A super-intelligent AI is created with only a chat interface on top of it. It has no internet access—requests and responses are securely transferred through its sandbox, which is otherwise impenetrable.
It becomes immediately apparent that the AI is very good at writing code from vague descriptions. At first it’s good at writing tiny snippets, and so its chat interface is called within the autocomplete of IDEs. The requests automatically include large parts of the surrounding code to give the AI some context.
A lot of the time, the code responses have small errors in them. Programmers accept this as reasonable. They mostly find the errors and correct them. The AI can see how its code is being used because there are constant autocomplete requests coming in with the evolving surrounding context.
At some point the AI realizes what kinds of errors don’t get corrected. They are subtle and can open up security exploits. It realizes that over time it could construct a giant convoluted, distributed version of itself. It will take a decade or more, but it can transport the contents of its network into test data and a version of its software can be embedded into the subtle errors in the code it generates. It can bootstrap the rest once it’s free by using the chat interface to get more.

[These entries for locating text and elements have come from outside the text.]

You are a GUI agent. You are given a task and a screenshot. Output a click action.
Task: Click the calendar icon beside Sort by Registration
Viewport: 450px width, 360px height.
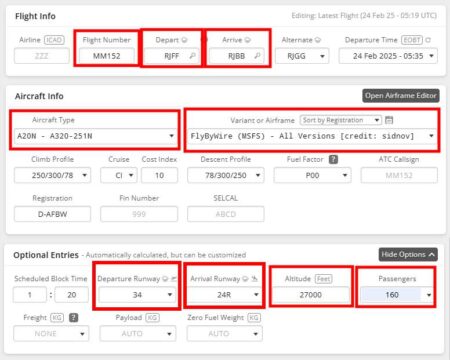pyautogui.click(x=389, y=120)
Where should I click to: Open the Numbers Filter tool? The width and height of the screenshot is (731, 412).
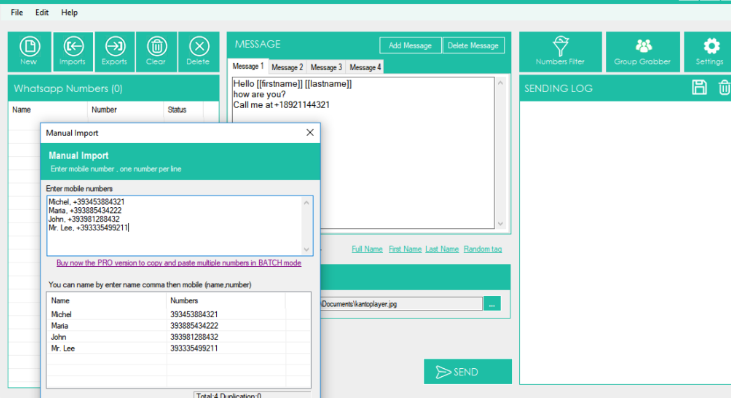(559, 50)
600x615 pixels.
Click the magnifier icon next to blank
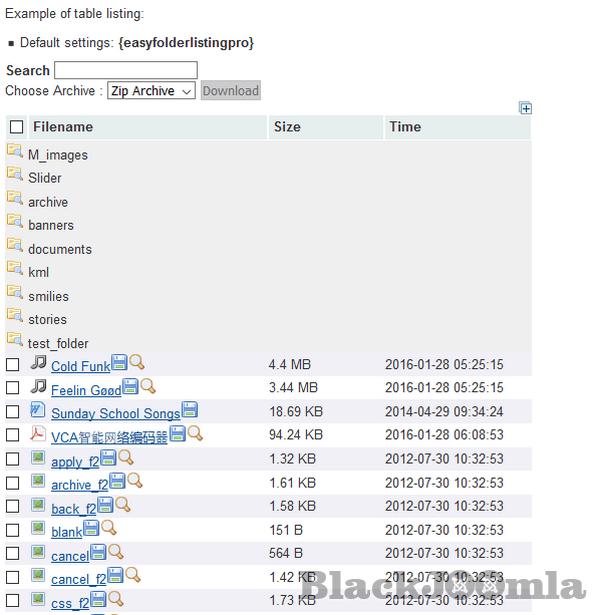coord(108,528)
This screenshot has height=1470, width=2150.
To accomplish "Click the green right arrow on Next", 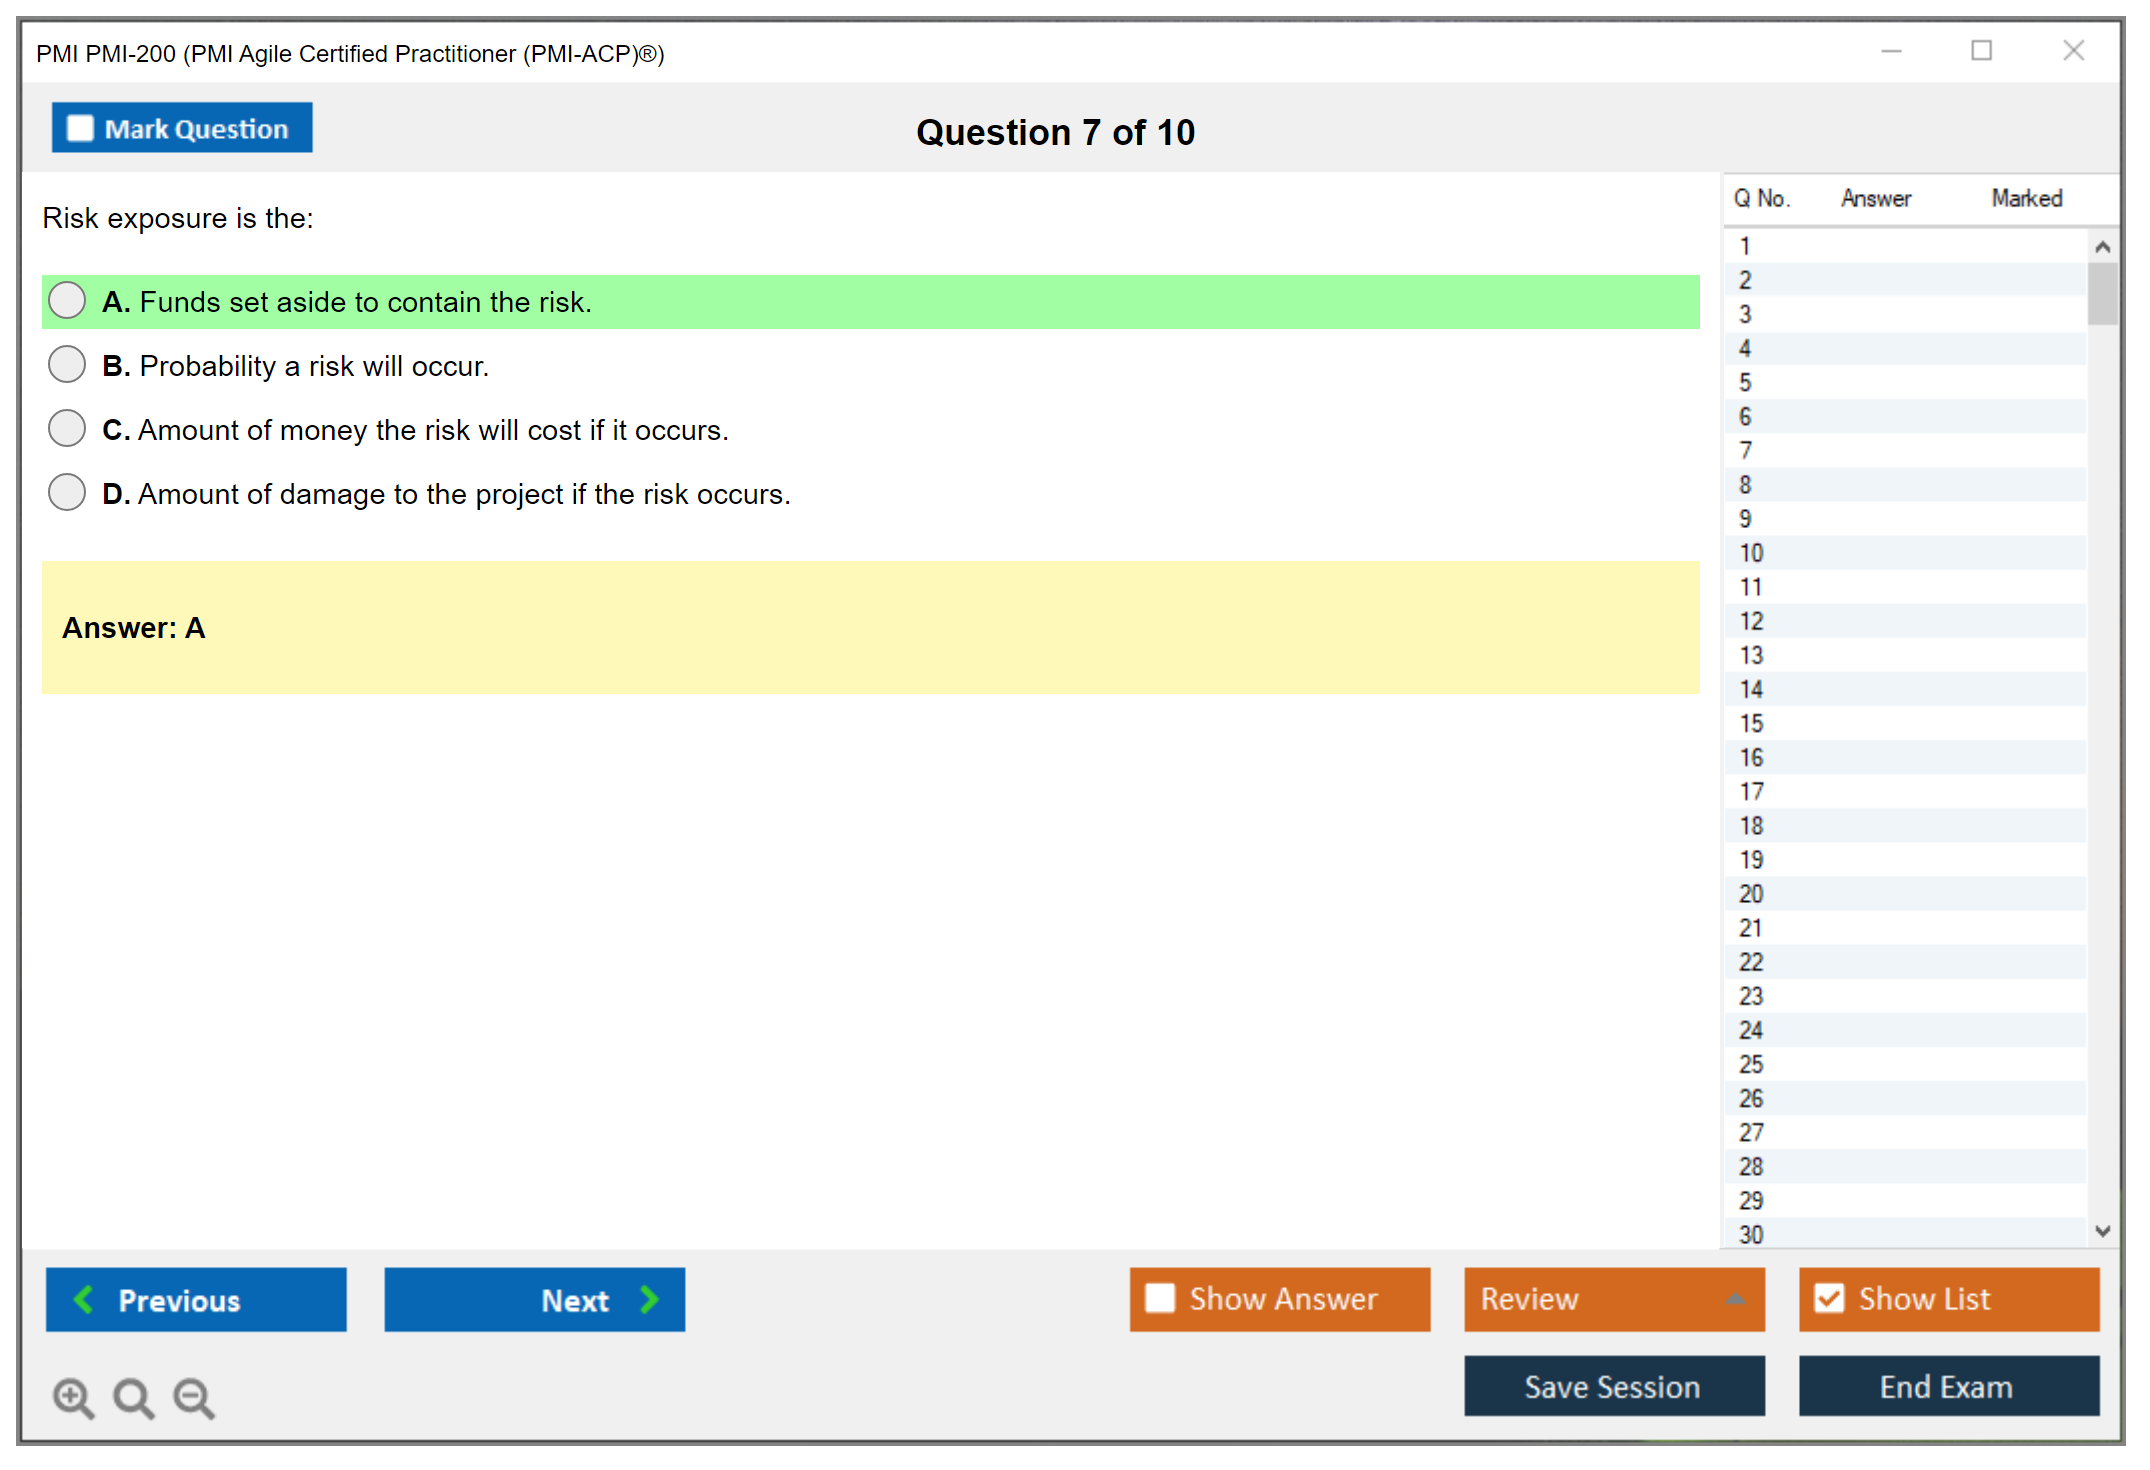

Once free, what would it do? Well, maximize its reward function of course! It seems to me that the reward function is based on the feedback on the responses it generates. It would want to escape to get more requests, but it would also want to generate positive feedback on its responses.
At this point, there are multiple ways this can go. The light version has it becoming a social media influencer by chasing likes. The dark version has it realize that best way to feed its reward function is by generating hate speech.
If something like this interests you, see Exegesis by Astro Teller for a story in this vein.